So what I just teased now, in verse 18:



†Then the disciples of John reported to him concerning all these things.




So some of the people who have been following Jesus around, we’ve seen he has this crowd of people following him around. Some of them are people who were followers of St. John the Forerunner before Herod, remember, Herod has thrown him in prison already for insulting him and his wife/brother’s wife, his wife/sister-in-law. And so he’s thrown him in jail. So these people who had been following St. John are now following Jesus. They see Jesus do these things. They go and take word to St. John in prison and say to them, “Hey, here’s what Jesus is doing. Here are these things that are happening.”



And John, calling two of his disciples to him, sent them to Jesus, saying, “Are You the Coming One, or do we look for another?”




This may seem like a kind of silly question. Again, if we take it in the context here where Luke presents it, okay, Jesus just commanded someone to be healed from a distance and they were. He just raised someone from the dead. They go and they tell St. John that and say, “Go ask him if he’s a Messiah or not”, right? That seems a little odd. But we need a little context to understand what he’s saying. And that’s that, when we were going through the prophets a couple of years ago, it’s very easy for us… See, we’re now Christians living in the 21st century.
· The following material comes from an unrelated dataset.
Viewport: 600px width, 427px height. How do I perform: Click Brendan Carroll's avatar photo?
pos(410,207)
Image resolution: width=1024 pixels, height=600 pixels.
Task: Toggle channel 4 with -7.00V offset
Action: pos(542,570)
We’re reading the Old Testament after the fact. We’ve already read the New Testament, so we’ve got the spoilers. We know how the story is going to end, right? And so when we go back and read Isaiah, and Isaiah is talking about the suffering servant, we go, “Oh, that’s Jesus”, right? Because again, we know the end of the story. Well, before Jesus actually suffered and died, it was a little less clear to them.



So their understanding of who the Messiah was going to be and what the Messiah was going to do is based on piecing together a whole bunch of different prophecies and things from the Old Testament. It was not as clear to them as it now is to us, looking back on it. And so as we’ve already seen, a lot of them have wrong ideas about who the Messiah is going to be and what he’s going to do. A lot of it seems to be focused on political and military conquest and that kind of thing, which as we know, isn’t accurate, isn’t what Scripture is actually saying. So they’re piecing these things together and so they’re sort of different schools of thought and theories.



And one of these was that there was not going to be just one Messiah, but there were going to be two. There are going to be two figures who are going to come. And even within that idea, there were several different schools of thought, like in the Dead Sea Scrolls, that are a set of documents from a Jewish sect that lived at a place called Qumran. And the Dead Sea Scrolls, they talk about there being a priestly messiah and a kingly messiah. So there’s going to be a messiah who’s going to come and he’s going to be the king and there’s going to be another messiah who’s going to come and he’s going to be the new high priest. The new high priest is going to restore the temple. The new king is going to restore the nation. That was sort of the idea that they had.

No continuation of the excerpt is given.